JAKARTA — Some 1000 prominent human rights activists, intellectuals and politicians have signed a statement expressing their opposition to the detention of 22 students arrested in a wave of mass demonstrations which broke out in mid-October.
The petition calls the arrests anti-democratic and a violation of the students' rights. The signatories are from the more than a dozen cities across Indonesia.
The statement noted that arresting and forcibly dispersing people who stage protests are against democracy and human rights. The acting chairperson of the Pijar Foundation (a Jakarta non-government organisation), Rachland Nashidik, who coordinated the petition, referred to the students as "prisoners of conscience".
Authorities arrested one of the 22 students, foundation chairperson Nuku Solieman, on November 26, after he allegedly distributed a sticker accusing President Soeharto of masterminding events such as the killing of villagers by the military last year, the 1991 Dili massacre and the Tanjung Priok shootings in 1984.
The other 21 students were arrested on December 14 when they staged a demonstration outside the parliament at which they demanded that Soeharto be called to account at an emergency assembly of the People's Consultative Assembly and then resign. The students were protesting against the now defunct state lottery, SDSB.
These were some of the largest and most militant demonstrations to have occurred under the New Order regime. In November, several thousand people marched through Jakarta to the Presidential Palace, breaking down the gates and unfurling a banner which read "Dismiss Soeharto". This was the first demonstration for over 20 years to occur outside the palace.
All 22 students have been charged with insulting the head of state, under a law adopted from Dutch colonial regulations which was used by the Dutch to jail members of the independence movement. Nuku's trial began in mid-January with a large number of demonstrators and supporters collecting outside the court.

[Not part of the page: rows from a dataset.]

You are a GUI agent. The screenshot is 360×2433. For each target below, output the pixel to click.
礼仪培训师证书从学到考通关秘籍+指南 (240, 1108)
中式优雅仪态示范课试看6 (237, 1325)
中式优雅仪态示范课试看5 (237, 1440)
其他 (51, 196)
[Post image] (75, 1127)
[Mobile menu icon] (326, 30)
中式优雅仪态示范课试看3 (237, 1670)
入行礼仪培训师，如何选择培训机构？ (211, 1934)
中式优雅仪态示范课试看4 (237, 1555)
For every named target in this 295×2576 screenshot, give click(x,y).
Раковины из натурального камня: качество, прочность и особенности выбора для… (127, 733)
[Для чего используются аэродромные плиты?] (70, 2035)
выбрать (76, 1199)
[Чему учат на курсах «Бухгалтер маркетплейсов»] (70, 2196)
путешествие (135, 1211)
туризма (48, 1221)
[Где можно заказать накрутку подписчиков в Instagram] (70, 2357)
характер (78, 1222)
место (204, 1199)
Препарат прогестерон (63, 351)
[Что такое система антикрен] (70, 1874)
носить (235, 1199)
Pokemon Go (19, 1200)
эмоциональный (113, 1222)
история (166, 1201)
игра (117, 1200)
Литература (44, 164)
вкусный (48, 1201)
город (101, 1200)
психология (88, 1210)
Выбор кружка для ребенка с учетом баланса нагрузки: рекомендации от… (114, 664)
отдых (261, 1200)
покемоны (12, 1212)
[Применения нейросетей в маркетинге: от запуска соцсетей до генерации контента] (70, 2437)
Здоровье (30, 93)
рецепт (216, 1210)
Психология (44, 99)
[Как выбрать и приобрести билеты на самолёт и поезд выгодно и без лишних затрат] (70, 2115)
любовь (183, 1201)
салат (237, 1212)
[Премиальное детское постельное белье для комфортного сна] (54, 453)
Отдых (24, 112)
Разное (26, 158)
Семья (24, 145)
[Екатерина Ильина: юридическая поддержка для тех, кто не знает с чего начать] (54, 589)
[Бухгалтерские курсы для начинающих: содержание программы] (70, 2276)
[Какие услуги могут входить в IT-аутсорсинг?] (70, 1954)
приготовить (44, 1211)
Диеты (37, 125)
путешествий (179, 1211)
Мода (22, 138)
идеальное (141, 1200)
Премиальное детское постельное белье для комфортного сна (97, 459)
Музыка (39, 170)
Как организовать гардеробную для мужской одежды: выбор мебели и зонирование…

The list of signatories reads like a who's who of the Indonesian opposition movement, ranging from more conservative figures such as Ali Sadikin, Hoegeng Slamet, Imam Santosa, Mrs. D. Wallandouw, Suyito Sukirno and Chris Siner Key Timu from the Petition of 50, to leading intellectuals such as Catholic priest Y.B. Mangunwijaya and Muslim scholar Abdurrahman Wahid, a member of the Democratic Forum and chairperson of Natadul Ulama, the largest organisation in Indonesia.
Other signatories included opposition figures Deliar Noer, A. Madjid and H.R. Ddharsono, vocal intellectuals Arief Budiman, Ariel Heryanto, Bakdi Sumanto, Mohtar Mas'oed and Tadjuddin Effendi, economists Rizal Ramli, Aswab Mahasin, Rocky Gerung and Adi Sasono, and human rights activists Adnan Buyung Nasution, Mulyana W. Kusumah, Luhut Pangribuan and Hendari from the Indonesian Legal Aid Institute. Other figures such as Abdul Hakim Garuda Nusantara, Marsillam Simanjuntak, H.J.C. Princen, Frans Hendra Winarta, Nursyahbani Katjasungkana, Deddy Triawan, Indro Tjahjono, Indera Nababan, and Zaim Saidi also signed the petition. Outspoken legislator Bintang Pamungkas and radical painter Semsar Siahaan also put their names to the statement.

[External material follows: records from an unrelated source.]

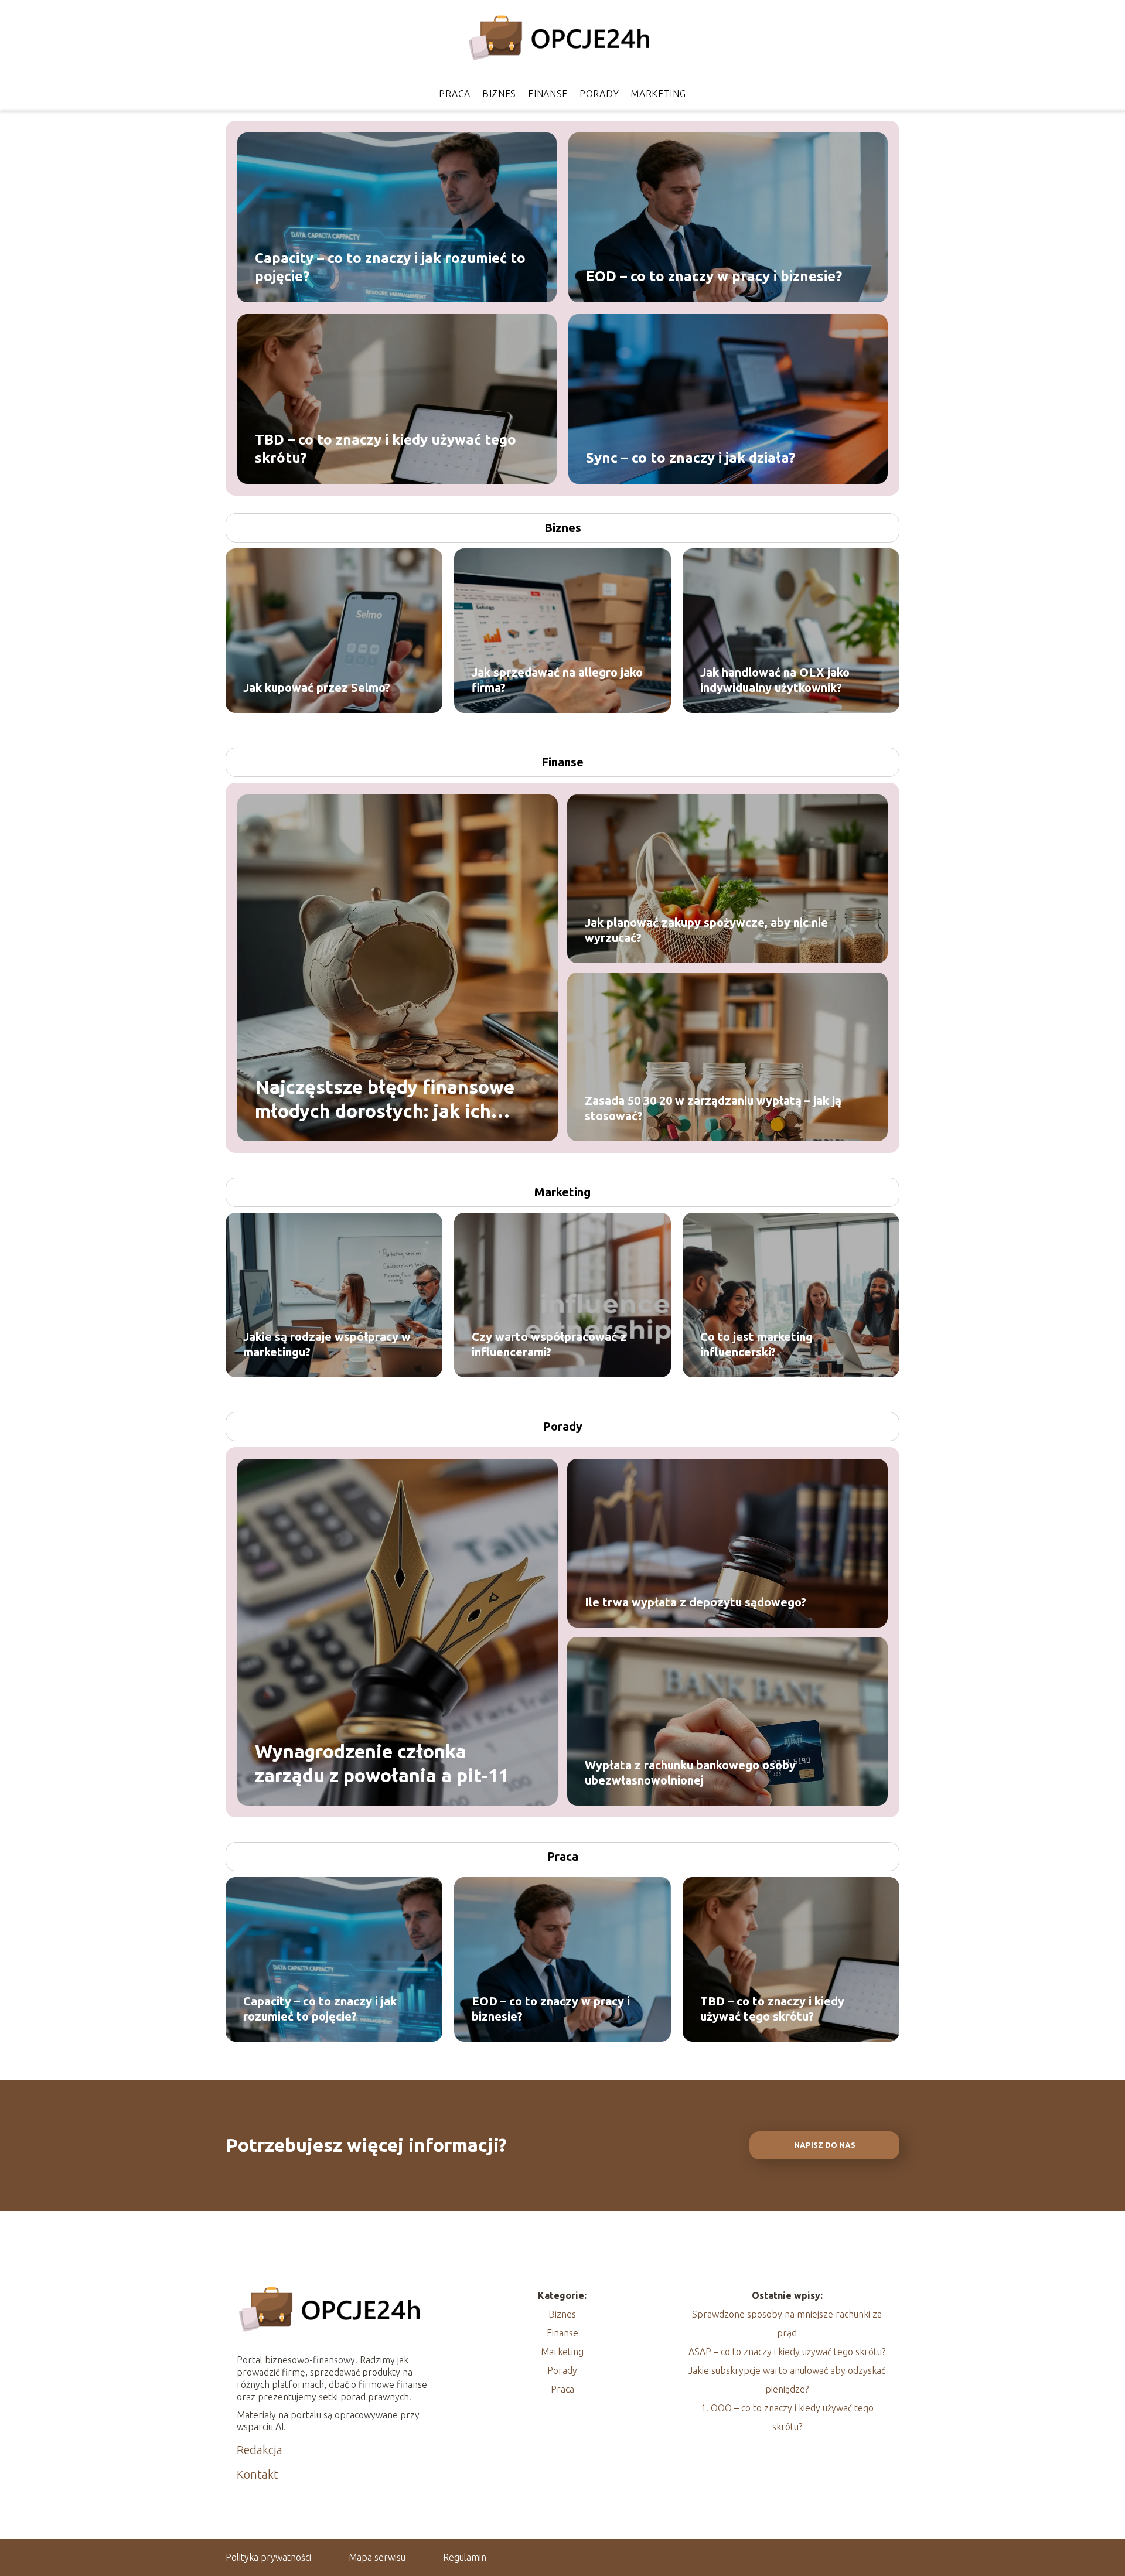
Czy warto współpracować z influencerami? (549, 1344)
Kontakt (257, 2474)
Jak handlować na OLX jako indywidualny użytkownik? (775, 680)
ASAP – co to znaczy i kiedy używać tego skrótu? (786, 2351)
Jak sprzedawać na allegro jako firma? (557, 680)
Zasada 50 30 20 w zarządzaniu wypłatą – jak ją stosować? (713, 1108)
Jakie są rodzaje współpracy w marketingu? (327, 1344)
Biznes (499, 93)
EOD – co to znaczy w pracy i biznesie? (714, 276)
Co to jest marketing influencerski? (756, 1344)
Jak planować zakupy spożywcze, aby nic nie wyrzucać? (706, 930)
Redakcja (259, 2449)
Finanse (548, 93)
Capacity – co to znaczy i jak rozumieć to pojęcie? (390, 267)
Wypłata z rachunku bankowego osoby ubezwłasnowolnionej (690, 1772)
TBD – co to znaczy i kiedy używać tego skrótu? (385, 448)
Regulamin (464, 2557)
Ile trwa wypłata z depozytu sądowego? (695, 1602)
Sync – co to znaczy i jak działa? (690, 457)
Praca (455, 93)
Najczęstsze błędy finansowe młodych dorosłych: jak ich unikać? (384, 1099)
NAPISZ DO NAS (824, 2145)
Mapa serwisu (377, 2557)
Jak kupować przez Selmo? (316, 687)
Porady (599, 93)
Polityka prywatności (268, 2557)
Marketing (658, 93)
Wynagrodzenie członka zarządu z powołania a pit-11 (382, 1763)
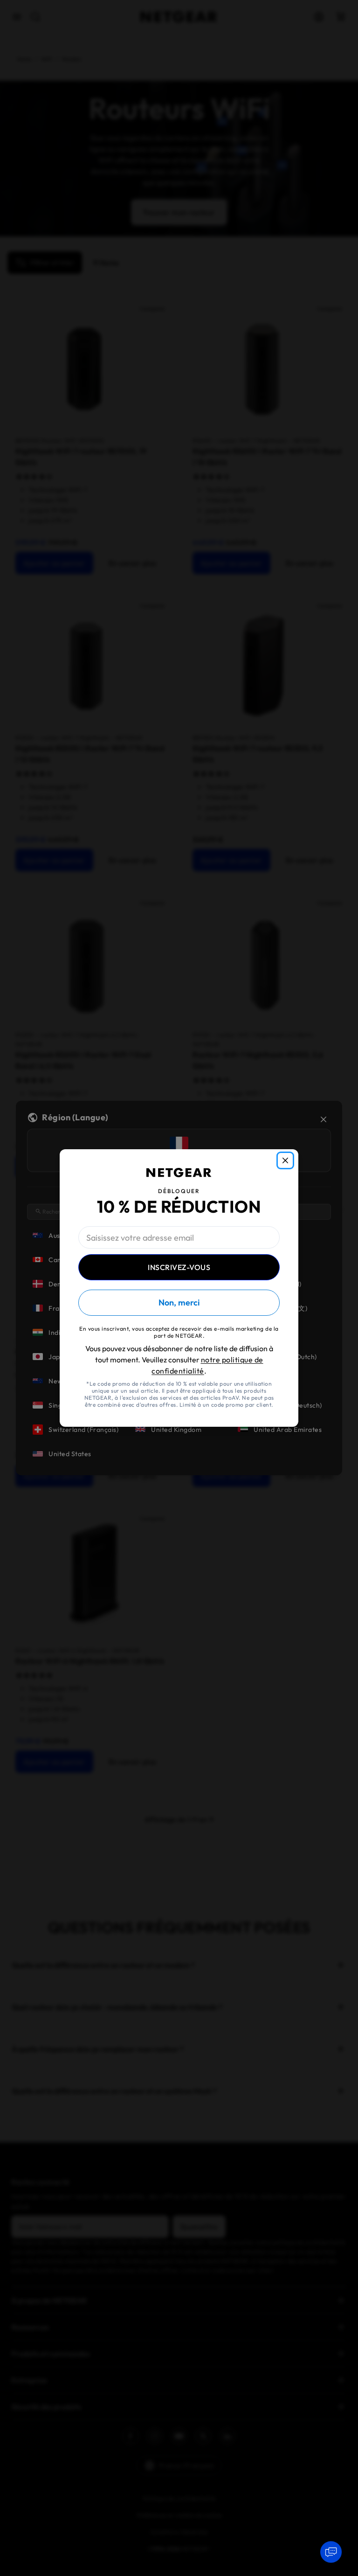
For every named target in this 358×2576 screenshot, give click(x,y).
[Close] (285, 1160)
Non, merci (179, 1302)
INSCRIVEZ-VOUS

Mulyana Kusumah, one of the signatories, told Green Left that the struggle for democracy is both legal and constitutional, and the "traditional" methods being used by the regime are completely inappropriate.
"The petition reflects, in my opinion, a growing solidarity between NGOs, human rights activists, and students — a demonstration of the movement's commitment to democratic change. The petition is a warning to the government and those in power, that the democratic movement is determined, strong, and cannot be dismissed simply as just students", he said.
He went on to stress that repression will not stop the resistance which is growing and developing at all levels of Indonesian society.